• YOUR OBJECTIVE:
Your answer must be an exact copy of every record.
*** Opening ENTRIES SUPPLIED ***
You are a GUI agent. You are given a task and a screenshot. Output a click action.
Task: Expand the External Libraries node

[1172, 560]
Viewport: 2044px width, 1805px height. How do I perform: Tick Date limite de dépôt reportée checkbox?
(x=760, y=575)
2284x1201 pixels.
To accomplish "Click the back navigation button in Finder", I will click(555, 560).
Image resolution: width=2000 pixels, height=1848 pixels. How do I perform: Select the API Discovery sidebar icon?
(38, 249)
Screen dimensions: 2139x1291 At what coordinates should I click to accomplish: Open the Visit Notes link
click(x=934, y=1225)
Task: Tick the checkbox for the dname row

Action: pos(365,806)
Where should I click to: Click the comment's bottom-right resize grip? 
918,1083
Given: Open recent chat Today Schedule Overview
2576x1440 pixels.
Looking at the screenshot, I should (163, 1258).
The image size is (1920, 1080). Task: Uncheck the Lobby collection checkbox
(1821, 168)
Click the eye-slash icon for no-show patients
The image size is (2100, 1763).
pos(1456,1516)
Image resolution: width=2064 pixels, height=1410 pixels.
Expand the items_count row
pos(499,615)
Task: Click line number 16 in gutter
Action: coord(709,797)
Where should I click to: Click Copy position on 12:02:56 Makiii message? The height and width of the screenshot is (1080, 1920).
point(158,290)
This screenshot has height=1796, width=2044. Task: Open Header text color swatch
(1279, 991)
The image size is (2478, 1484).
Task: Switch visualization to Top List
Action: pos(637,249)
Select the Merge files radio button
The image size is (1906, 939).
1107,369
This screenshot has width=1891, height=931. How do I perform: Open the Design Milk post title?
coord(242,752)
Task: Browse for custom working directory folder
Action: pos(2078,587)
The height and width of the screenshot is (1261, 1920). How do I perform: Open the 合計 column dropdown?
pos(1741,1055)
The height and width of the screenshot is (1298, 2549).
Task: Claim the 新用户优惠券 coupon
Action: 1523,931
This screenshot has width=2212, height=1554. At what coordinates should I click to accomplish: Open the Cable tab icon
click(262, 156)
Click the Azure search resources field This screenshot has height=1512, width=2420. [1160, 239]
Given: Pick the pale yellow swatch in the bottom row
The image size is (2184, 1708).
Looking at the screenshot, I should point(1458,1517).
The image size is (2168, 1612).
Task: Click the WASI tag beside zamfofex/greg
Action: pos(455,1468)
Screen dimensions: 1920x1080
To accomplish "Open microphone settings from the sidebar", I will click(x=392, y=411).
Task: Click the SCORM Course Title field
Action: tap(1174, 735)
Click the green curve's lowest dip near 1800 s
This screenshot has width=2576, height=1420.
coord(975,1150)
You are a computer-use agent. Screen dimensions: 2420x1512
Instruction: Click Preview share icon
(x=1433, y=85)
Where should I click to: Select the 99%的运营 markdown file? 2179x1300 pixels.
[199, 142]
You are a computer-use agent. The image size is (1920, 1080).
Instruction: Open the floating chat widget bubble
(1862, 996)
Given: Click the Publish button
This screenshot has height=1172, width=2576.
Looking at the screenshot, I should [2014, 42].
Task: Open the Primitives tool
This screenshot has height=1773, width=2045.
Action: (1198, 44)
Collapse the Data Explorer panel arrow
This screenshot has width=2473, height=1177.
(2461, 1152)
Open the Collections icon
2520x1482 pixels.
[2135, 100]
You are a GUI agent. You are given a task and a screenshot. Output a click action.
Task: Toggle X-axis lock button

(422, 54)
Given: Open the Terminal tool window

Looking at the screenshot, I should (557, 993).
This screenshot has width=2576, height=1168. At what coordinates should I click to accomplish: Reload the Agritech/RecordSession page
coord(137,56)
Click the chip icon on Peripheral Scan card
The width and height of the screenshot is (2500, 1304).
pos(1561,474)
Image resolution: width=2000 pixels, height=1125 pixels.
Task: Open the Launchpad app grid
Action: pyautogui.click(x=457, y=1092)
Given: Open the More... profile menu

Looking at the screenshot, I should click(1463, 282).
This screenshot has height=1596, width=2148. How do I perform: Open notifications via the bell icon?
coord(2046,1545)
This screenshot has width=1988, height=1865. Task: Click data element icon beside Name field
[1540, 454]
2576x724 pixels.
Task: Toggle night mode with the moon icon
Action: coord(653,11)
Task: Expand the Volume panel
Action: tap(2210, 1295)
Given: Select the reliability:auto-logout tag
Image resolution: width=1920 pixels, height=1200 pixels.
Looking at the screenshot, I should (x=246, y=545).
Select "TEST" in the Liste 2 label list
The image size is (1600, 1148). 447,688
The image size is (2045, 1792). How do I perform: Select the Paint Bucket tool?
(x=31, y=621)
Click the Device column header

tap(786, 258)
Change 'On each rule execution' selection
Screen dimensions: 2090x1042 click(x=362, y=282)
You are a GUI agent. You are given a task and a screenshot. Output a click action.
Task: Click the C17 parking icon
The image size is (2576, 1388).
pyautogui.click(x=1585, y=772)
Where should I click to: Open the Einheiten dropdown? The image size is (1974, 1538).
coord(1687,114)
*** Closing ENTRIES SUPPLIED ***
• SOLUTION:
You are a GUI agent. You are given a task and a screenshot. Output a click action.
Task: Expand the External Libraries node

[1172, 560]
Viewport: 2044px width, 1805px height. How do I perform: Tick Date limite de dépôt reportée checkbox?
(x=760, y=575)
2284x1201 pixels.
To accomplish "Click the back navigation button in Finder", I will click(555, 560).
Image resolution: width=2000 pixels, height=1848 pixels. How do I perform: Select the API Discovery sidebar icon?
(38, 249)
Screen dimensions: 2139x1291 At what coordinates should I click to accomplish: Open the Visit Notes link
click(x=934, y=1225)
Task: Tick the checkbox for the dname row

Action: pos(365,806)
Where should I click to: Click the comment's bottom-right resize grip? 
918,1083
Given: Open recent chat Today Schedule Overview
2576x1440 pixels.
Looking at the screenshot, I should (163, 1258).
The image size is (1920, 1080). Task: Uncheck the Lobby collection checkbox
(1821, 168)
Click the eye-slash icon for no-show patients
The image size is (2100, 1763).
pos(1456,1516)
Image resolution: width=2064 pixels, height=1410 pixels.
Expand the items_count row
pos(499,615)
Task: Click line number 16 in gutter
Action: coord(709,797)
Where should I click to: Click Copy position on 12:02:56 Makiii message? The height and width of the screenshot is (1080, 1920).
point(158,290)
This screenshot has height=1796, width=2044. Task: Open Header text color swatch
(1279, 991)
The image size is (2478, 1484).
Task: Switch visualization to Top List
Action: pos(637,249)
Select the Merge files radio button
The image size is (1906, 939).
1107,369
This screenshot has width=1891, height=931. How do I perform: Open the Design Milk post title?
coord(242,752)
Task: Browse for custom working directory folder
Action: pos(2078,587)
The height and width of the screenshot is (1261, 1920). How do I perform: Open the 合計 column dropdown?
pos(1741,1055)
The height and width of the screenshot is (1298, 2549).
Task: Claim the 新用户优惠券 coupon
Action: 1523,931
This screenshot has width=2212, height=1554. At what coordinates should I click to accomplish: Open the Cable tab icon
click(262, 156)
Click the Azure search resources field This screenshot has height=1512, width=2420. [1160, 239]
Given: Pick the pale yellow swatch in the bottom row
The image size is (2184, 1708).
Looking at the screenshot, I should point(1458,1517).
The image size is (2168, 1612).
Task: Click the WASI tag beside zamfofex/greg
Action: pos(455,1468)
Screen dimensions: 1920x1080
To accomplish "Open microphone settings from the sidebar", I will click(x=392, y=411).
Task: Click the SCORM Course Title field
Action: tap(1174, 735)
Click the green curve's lowest dip near 1800 s
This screenshot has width=2576, height=1420.
coord(975,1150)
You are a computer-use agent. Screen dimensions: 2420x1512
Instruction: Click Preview share icon
(x=1433, y=85)
Where should I click to: Select the 99%的运营 markdown file? 2179x1300 pixels.
[199, 142]
You are a computer-use agent. The image size is (1920, 1080).
Instruction: Open the floating chat widget bubble
(1862, 996)
Given: Click the Publish button
This screenshot has height=1172, width=2576.
Looking at the screenshot, I should [2014, 42].
Task: Open the Primitives tool
This screenshot has height=1773, width=2045.
Action: (1198, 44)
Collapse the Data Explorer panel arrow
This screenshot has width=2473, height=1177.
(2461, 1152)
Open the Collections icon
2520x1482 pixels.
[2135, 100]
You are a GUI agent. You are given a task and a screenshot. Output a click action.
Task: Toggle X-axis lock button

(422, 54)
Given: Open the Terminal tool window

Looking at the screenshot, I should (557, 993).
This screenshot has width=2576, height=1168. At what coordinates should I click to accomplish: Reload the Agritech/RecordSession page
coord(137,56)
Click the chip icon on Peripheral Scan card
The width and height of the screenshot is (2500, 1304).
pos(1561,474)
Image resolution: width=2000 pixels, height=1125 pixels.
Task: Open the Launchpad app grid
Action: pyautogui.click(x=457, y=1092)
Given: Open the More... profile menu

Looking at the screenshot, I should click(1463, 282).
This screenshot has height=1596, width=2148. How do I perform: Open notifications via the bell icon?
coord(2046,1545)
This screenshot has width=1988, height=1865. Task: Click data element icon beside Name field
[1540, 454]
2576x724 pixels.
Task: Toggle night mode with the moon icon
Action: coord(653,11)
Task: Expand the Volume panel
Action: tap(2210, 1295)
Given: Select the reliability:auto-logout tag
Image resolution: width=1920 pixels, height=1200 pixels.
Looking at the screenshot, I should (x=246, y=545).
Select "TEST" in the Liste 2 label list
The image size is (1600, 1148). 447,688
The image size is (2045, 1792). How do I perform: Select the Paint Bucket tool?
(x=31, y=621)
Click the Device column header

tap(786, 258)
Change 'On each rule execution' selection
Screen dimensions: 2090x1042 click(x=362, y=282)
You are a GUI agent. You are given a task and a screenshot. Output a click action.
Task: Click the C17 parking icon
The image size is (2576, 1388).
pyautogui.click(x=1585, y=772)
Where should I click to: Open the Einheiten dropdown? The image size is (1974, 1538).
coord(1687,114)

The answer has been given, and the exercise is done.